2018-12-14
Arfit: “Nos últimos dois anos, duplicámos a produção”
Rita Ascenso

Fomos conhecer as novas instalações da Arfit. Mais do que um espaço, a nova fábrica é a concretização de uma estratégia ponderada que a empresa foi seguindo desde a sua constituição em 1945, enquanto Feio&Comp, dedicada à comercialização de caldeiras. Mais tarde, em 2008,  entra no mercado AVAC com a aquisição global da empresa e é lançada a marca Arfit, inicialmente ligada apenas a produtos de ventilação.

 

Sempre com os seus parceiros Bluebox, Fast, Aertesi e Brofer e, mais tarde, com a Carel, a Arfit quis crescer e expandir-se. Era preciso dar resposta a mais encomendas. O investimento no espaço não foi o único salto. Mais tecnologia e máquinas novas ressaltam num ambiente sofisticado, com mão de obra especializada e onde tudo acontece. Software próprio, investigação e desenvolvimento made in Portugal, mais concretamente na Maia, fazem desta marca uma solução que se adapta a qualquer necessidade do cliente. As máquinas são dimensionadas para cada instalação seja cá, ou seja fora de Portugal. Uma costumização onde a engenharia de programação é portuguesa.

 

“Compramos os PLC vazios e toda a programação é feita por nós”. Uma diferenciação grande, segundo Paulo Feyo, um dos dois sócios principais da empresa. “Somos provavelmente dos mais flexíveis. Os clientes podem pedir uma sonda extra, um sinal de alarme ou uma ligação com outro sistema de gestão e rapidamente damos essa resposta, porque temos as competências internas necessárias”. Mais trabalho e mais encomendas foram o principal motor para esta aventura.

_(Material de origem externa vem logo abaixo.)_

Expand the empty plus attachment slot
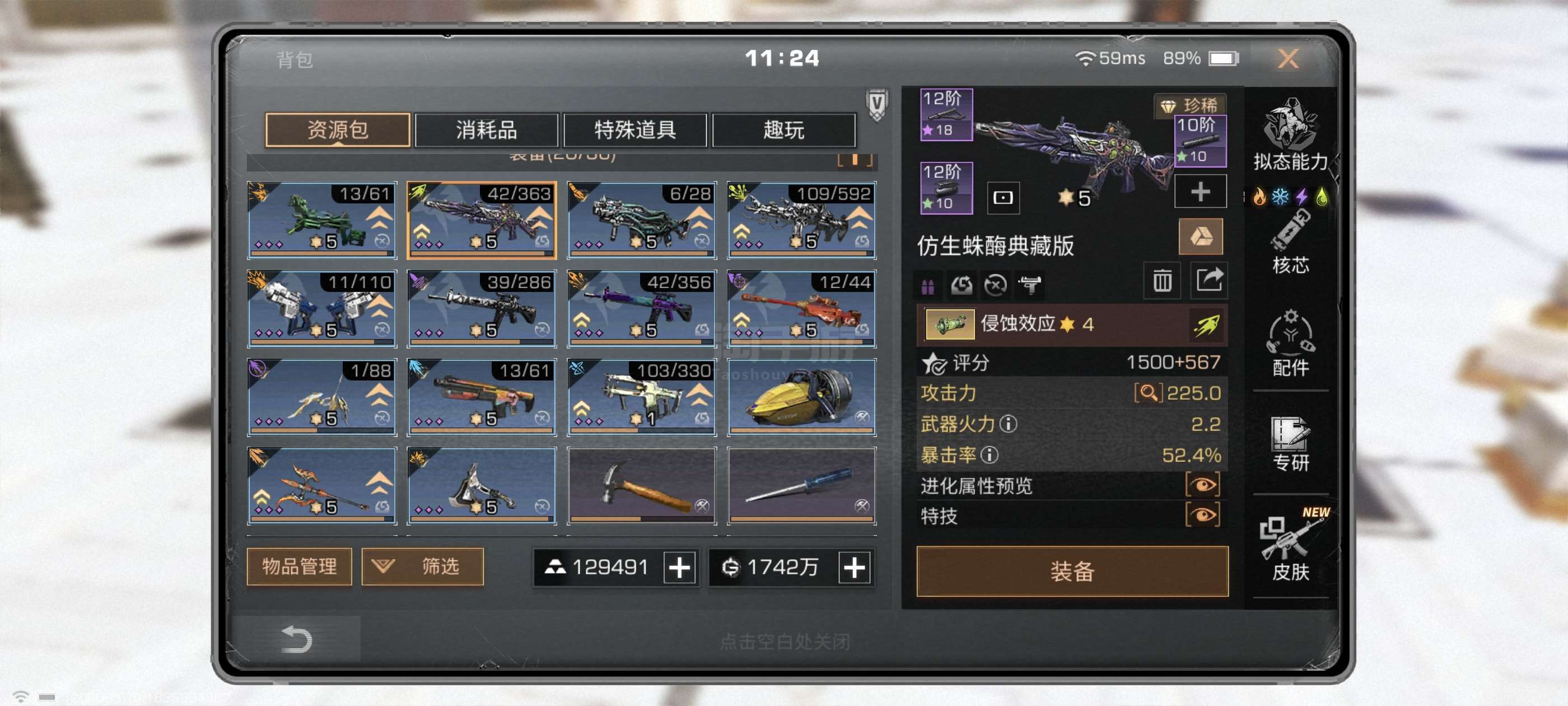The height and width of the screenshot is (706, 1568). coord(1200,192)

“Sempre sonhámos com a solução global. O fabrico próprio era o nosso objectivo. Nascemos em plena crise e começámos devagar com uma primeira oficina em Gaia. Depois, passámos para a Maia e, agora, criamos este espaço dedicado exclusivamente ao fabrico. Para nós é de extrema importância e faz parte de uma estratégia que já tínhamos definido”.

 

O negócio está a crescer. “Em Portugal temos a solução dos equipamentos e as Unidades de Tratamento de Ar mas, depois, temos também a exportação que representam quase 50 % da nossa facturação. Essencialmente exportamos para a Espanha, França e Marrocos. Temos alguns fornecimentos pontuais em função dos projectos que vão acontecendo. Há pouco tempo, exportámos os nossos equipamentos para a Antártida. Quisemos crescer muito no fabrico e houve uma aposta internacional que começou em 2008 ou 2009”. Angola nunca foi uma opção para a Arfit.

“Provavelmente escolhemos o caminho mais difícil que foi assegurar a certificação do nosso produto e apostar na qualidade”.

 

Com tudo isto, estamos a falar de um crescimento exponencial. “Nos últimos dois ou três anos, duplicámos a produção”. As perspectivas para o futuro são de continuar a crescer no mercado internacional“. Por cá, no mercado português, os privados estão à frente das encomendas, naturalmente. O destaque vai para a indústria e hotelaria. “Oferecemos soluções globais que vão desde os chillers aos ventiloconvectores”, conclui Paulo Feyo, que, em conjunto com Pedro Silva, estão ao leme de uma empresa 100 % portuguesa!